**TEXT EXTRACT:**
· · ·

# Vintage Carbon Kanji



## jedy617 (Dec 19, 2021)

Hey guys just curious on kanji for my kagekiyo vintage carbon. I believe front is gesshin kagekiyo (not positive though) and no idea on back. Any help is appreciated!


----------



## Hz_zzzzzz (Dec 21, 2021)

It’s Togo Steel on the back. You’re right about the kanjis on the front.


----------



## jedy617 (Dec 21, 2021)

Hz_zzzzzz said:


> It’s Togo Steel on the back. You’re right about the kanjis on the front.


Interesting they actually put Togo on it. Cool! Thanks for helping out in this and the FM


----------



## Hz_zzzzzz (Dec 21, 2021)

This knife must be rare. Didn’t know it exists. Nice find!


----------



## jedy617 (Dec 21, 2021)

Hz_zzzzzz said:


> This knife must be rare. Didn’t know it exists. Nice find!


It was dropped on japanese knife imports along with a hinoura dama like 2 weeks ago? Jon posted it on his Instagram and they only had one. I'm guessing most people were gunning for the hinoura and I got lucky! Curious if it's morihiro sharpened since I know he's heavily involved with kagekiyo, however they wouldn't tell me


----------



## jedy617 (Dec 21, 2021)




----------



## Moooza (Dec 21, 2021)

Interesting, they say togo steel but not togo reigo? There are many grades of togo right?


----------



## jedy617 (Dec 21, 2021)

Moooza said:


> Interesting, they say togo steel but not togo reigo? There are many grades of togo right?


on the product description page it says togo reigo, but I believe at this point unless lab tested it's very difficult to actually know, similarly on the konosuke vintage carbons they dont call it togo reigo, just vintage swedish steel


----------

· · ·

**ENTRIES:**
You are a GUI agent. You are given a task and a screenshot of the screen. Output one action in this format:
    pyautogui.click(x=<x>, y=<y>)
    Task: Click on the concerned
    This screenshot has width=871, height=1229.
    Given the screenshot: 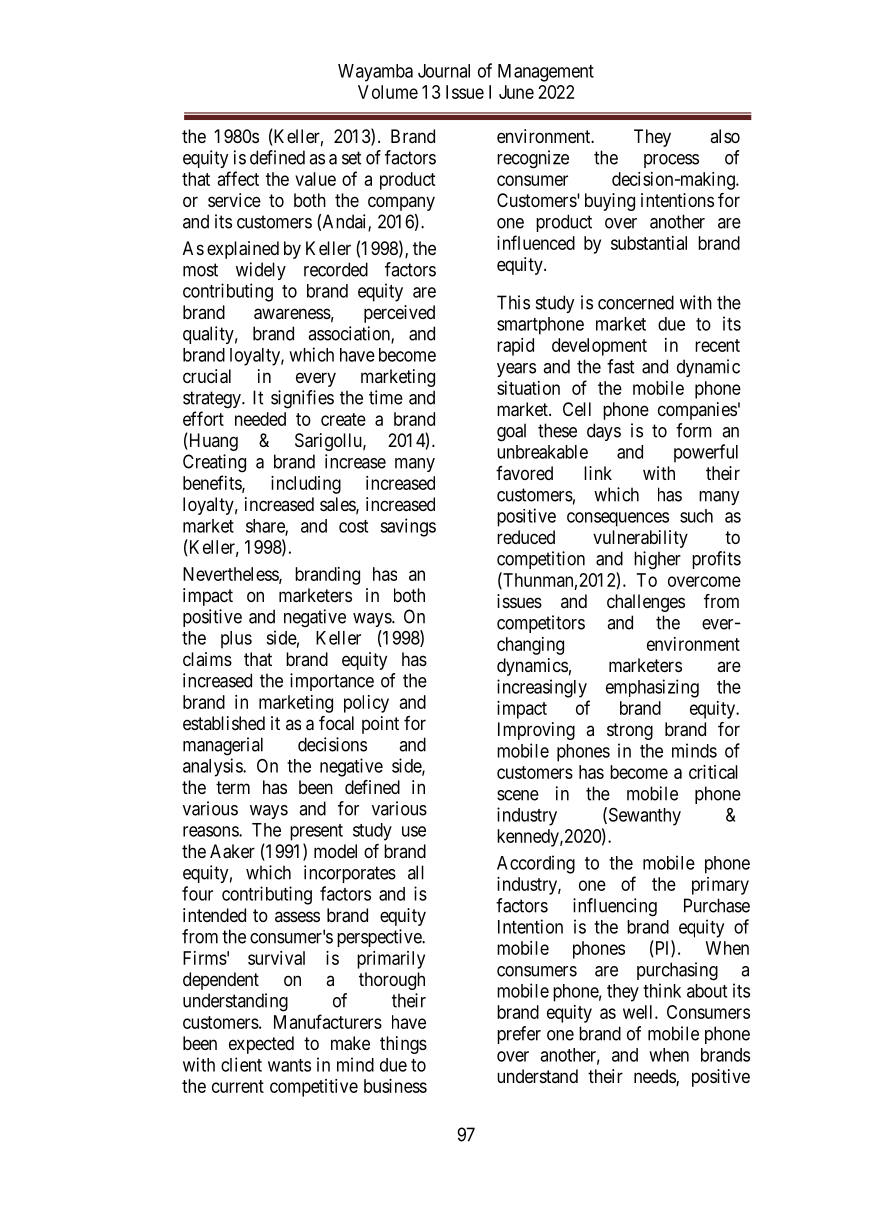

· · ·

**TASK LIST:**
[A] In the kanji thread, rewrite the paragraph beginning "It was dropped on japanese knife imports" as a short bulleted list that keeps its main facts.
[B] Answer these questions from the kanji thread:
(i) What does the writing on the back of the knife say?
(ii) What steel name appears on the product description page?
(iii) What do the Konosuke vintage carbons call their steel?
[C] Pull out everything in the kanji thread from "# Vintage Carbon" down to "help is appreciated!", copying it word for word.

**SOLUTIONS BELOW:**
[A]
- The knife was released on Japanese Knife Imports roughly two weeks earlier, alongside a Hinoura dama.
- Jon posted it on his Instagram, and only one was available.
- The poster suspects most buyers were after the Hinoura, which let them get lucky.
- They wonder whether Morihiro sharpened it, since he is heavily involved with Kagekiyo, but the seller wouldn't say.

[B]
(i) Togo Steel.
(ii) Togo reigo.
(iii) Vintage Swedish steel.

[C]
# Vintage Carbon Kanji



## jedy617 (Dec 19, 2021)

Hey guys just curious on kanji for my kagekiyo vintage carbon. I believe front is gesshin kagekiyo (not positive though) and no idea on back. Any help is appreciated!